Lucy’s favourite books part 2


As I continue my jaunt into the wondrous world of my favourite books, it warms my heart with delight to be able to share things that are overlooked by many and eschewed by more.

Faust Part I & II by Johann Wolfgang von Goethe

This work is a true masterpiece and Goethe spent many decades on this epic poem of Faust. It is divided into two parts that were released decades apart. The final part was finished in 1831, just a year before Goethe’s death, and it is said that he had it sealed up and would only allow it to be published posthumously.

Part one was published in 1808 and begins with a prologue that echoes the story of Job in the Old Testament, and here a pact is created between the Hebrew God Yahweh and a demon or incarnation of an evil spirit called Mephistopheles. They have a bet to test the faith of Faust, and this sets up the framework of the epic poem.

The next scene sees Faust in his study, he is incredibly knowledgeable in all types of philosophical and scientific subjects but he is bored with life, and the very essence of life has lost its meaning for him.

Faust tries to conjure a faithful spirit to follow his commands, but the spirit rejects him and leaves. Faust contemplates suicide and is approached by Mephistopheles, and agrees to what is known as a Faustian pack. This is where he agrees to give his soul to Mephistopheles in exchange for anything that he wants. He signs this covenant with some of his blood.

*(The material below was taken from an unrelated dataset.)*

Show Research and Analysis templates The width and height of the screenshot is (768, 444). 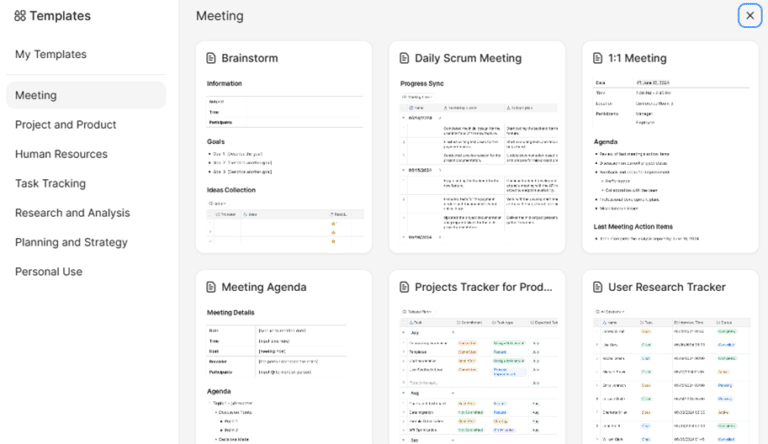coord(72,213)
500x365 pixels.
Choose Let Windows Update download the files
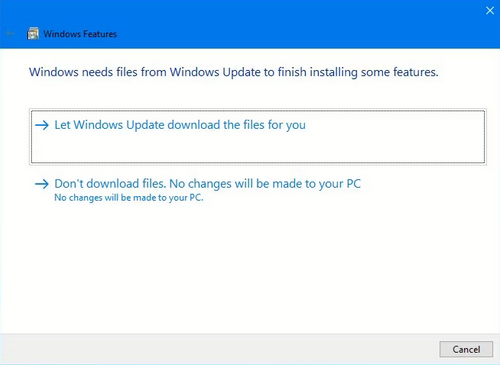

The original poem is written in German, which is the native language of Goethe and it boasts his mastery of practically every type of verse form known at the time. An example of his style is included here:

If the swift moment I entreat:

Tarry a while! You are so fair!

Then forge the shackles to my feet,

Then I will gladly perish there!

Then let them toll the passing-bell,

Then of your servitude be free,

The clock may stop, its hands fall still,

And time be over then for me!

Part one continues with Faust and Mephistopheles engaging in a series of humorous and occasionally tragic adventures that are wonderfully captured in the pre-eminent style of Goethe.

Margareta or Grethen is introduced as a devoted lover of Faust, and is treated with contempt by him, but she never gives up on her love after the ill treatment that serves up for her.

Part Two is a far more complex affair and characters from Greek Myth such as Helen of Troy and Paris are introduced.

Goethe’s ideals of Romanticism are prevalent here, as he illuminates the backward looking prejudice of his society in the way that they revered the ancient classical Greek world above their own culture. Helen of Troy was meant to be the most beautiful women that had ever existed, and she was supposed to be the epitome of perfection, and Faust initially desired her above all others, although when he saw her in the flesh he also saw her imperfections.

In Christopher Marlowe’s version of the story entitled Doctor Faustus written in the early1590s, he propounds the veneration for Helen. He writes:

“Was this the face that launched a thousand ships,

And burnt the topless towers of Ilium?

Sweet Helen, make me immortal with a kiss.—

Her lips suck forth my soul; see where it flies…”

The concept of artificial birth is addressed with the creation of Homunculus, and also explored is the notion of fixing the economic climate with promises of ‘confidence’ instead of backing currency with real tangible assets, and yet in just over 130 years that model would be adopted throughout the world.

At the end of the poem Faust becomes extremely powerful by achieving the accolade of having his wishes granted, and he sees a couple who are tilling the soil through their own sense of freedom, and although they do not possess the wealth of Faust, they possess something that ignites a desire in him to be free. Mephistopheles interprets this to be Faust agreeing to relinquish his soul, and begins the process, and fortunately for Faust, he is saved by a number of women and the final lines of the poem are:

All that must disappear

Is but a parable;

What lay beyond us, here

All is made visible;

Here deeds have understood

Words they were darkened by;

The Eternal Feminine

Draws us on high.

There is such a wealth of information in both parts of Faust and the intention of Goethe was to keep the critics busy for centuries, and so far he has been proven right.

Faust is one of those works that is incredibly rich and complex in its architecture and form. There are always more connections to be made within both parts of the poem. A key factor is the theme of Romanticism, and this is the thread that ties the epic together. Nature is the real hero of the story and the lofty and caring feminine spirit is the one that rescues the self-absorbed and rapacious Faust. Maybe there are a few who would like to take not of that prophetic observation.

There are a number of ways that this books has influenced me, and one in particular is to realise that although I have a deep reverence for the past and events of history, the real power lies within my ability right now to make the best out of any situation now. It may also be lamentable to look at the past, and miss the opportunity that lies under my feet.

Another thing is that immediately getting what you want may not always be the best thing for you, and everything has a price that must be paid for achievement. Sometimes an ancestor may have accomplished something that they leave to us, and even then it is down to us to make the best of whatever we have and make maximise it fully.